Drew Barker-Wright

In November 2016 three year old Drew Barker-Wright was diagnosed with Chordoma, a rare type of cancer that occurs in the skull base and spine. He was admitted to Oncology at Birmingham Children’s Hospital where he began intensive chemotherapy and surgery.

Drew’s journey was fraught with complications from the outset. This was primarily due to the rareness of his cancer and the lack of documented cases. After numerous efforts to save his life, Drew slipped into a coma and his parents were told that nothing more could be done. On the morning of February 24th 2017, Drew took his last breath at home with mummy and daddy. His battle was brief and brutal but, bravely fought for one so young.

Paediatric Chordoma affects 1 in 20 million children, that’s approximately 350 cases worldwide, annually. Currently this cancer is underfunded and misunderstood.

Drew Barker-Wright Foundation logo

In Drew’s memory, his parents have founded a charity in his name. Its aim; to fund research and support families affected by Paediatric Chordoma.

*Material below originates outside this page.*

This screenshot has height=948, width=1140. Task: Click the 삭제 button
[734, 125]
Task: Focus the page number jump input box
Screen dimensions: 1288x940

Drew’s charity has three objectives:

  • To fund specific research into mapping the genetic make up of Paediatric Chordoma, which in turn will lead to the development of new drugs and targeted therapy.
  • To facilitate grants to the newly diagnosed, helping them and their family’s through the initial shockwave of diagnosis.
  • ‘Drew’s Gift’ – to provide each newly diagnosed infant with a gift for the hospital bedside.

Drew’s charity is the first in the UK to address Paediatric Chordoma and his parents hope to build a lasting legacy for their little man.